- SOURCE MATERIAL:
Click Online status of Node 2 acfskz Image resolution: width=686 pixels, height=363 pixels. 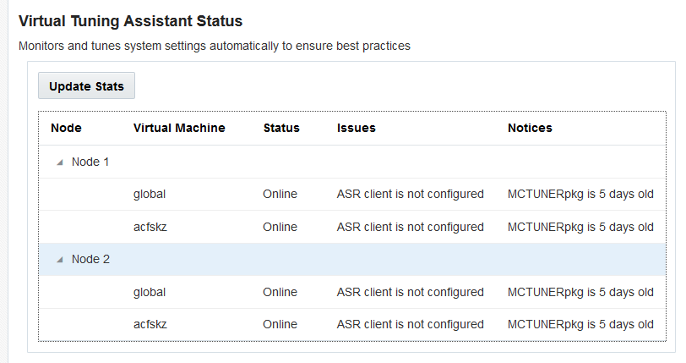tap(280, 324)
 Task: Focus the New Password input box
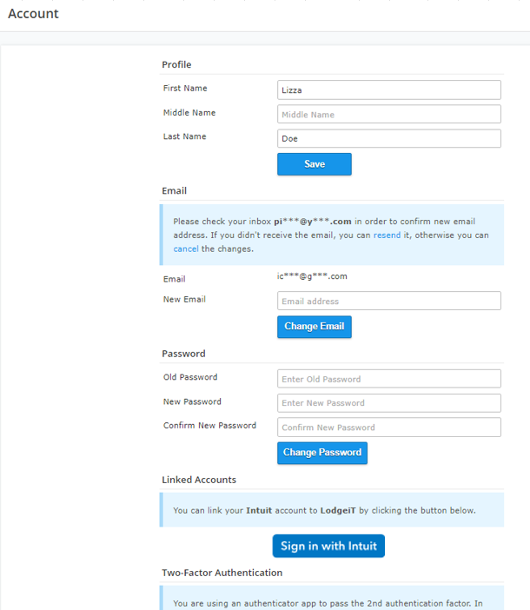pos(389,403)
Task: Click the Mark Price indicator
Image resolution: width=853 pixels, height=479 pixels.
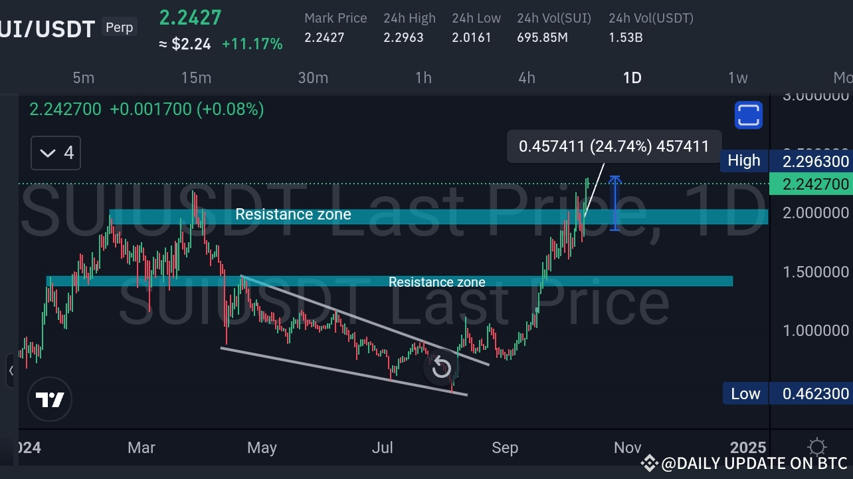Action: point(335,28)
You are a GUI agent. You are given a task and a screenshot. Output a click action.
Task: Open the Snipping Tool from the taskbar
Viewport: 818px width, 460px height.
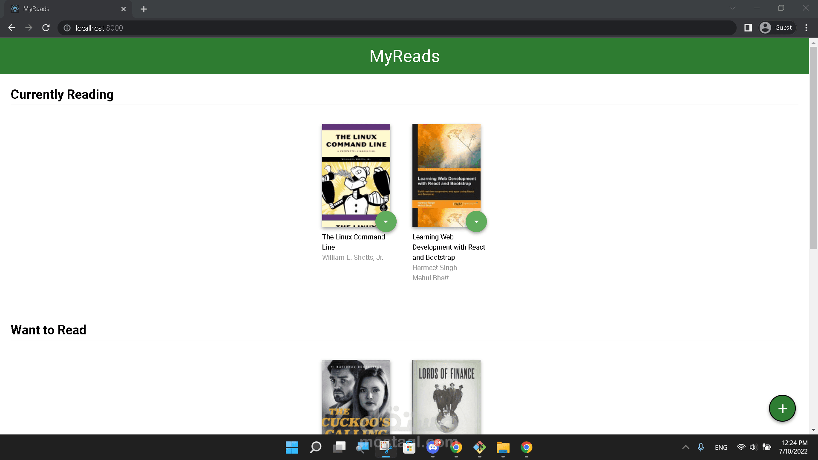click(x=386, y=447)

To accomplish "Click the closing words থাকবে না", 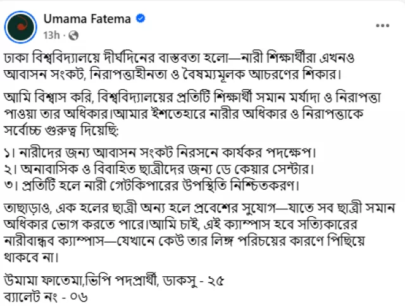I will [x=31, y=257].
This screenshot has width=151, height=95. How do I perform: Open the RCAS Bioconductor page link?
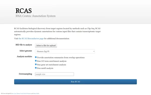[31, 39]
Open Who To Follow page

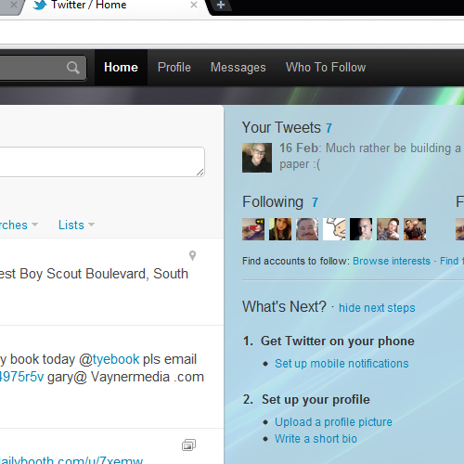click(326, 67)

- WHAT TO PRODUCE: Can you repeat the lines of the items starting at the line that contains "Task: Click the Mark Price indicator" and ending at the line that contains "Action: point(335,28)", both included, with the pictures left out?

- TASK OUTPUT:
Task: Click the Mark Price indicator
Image resolution: width=853 pixels, height=479 pixels.
Action: point(335,28)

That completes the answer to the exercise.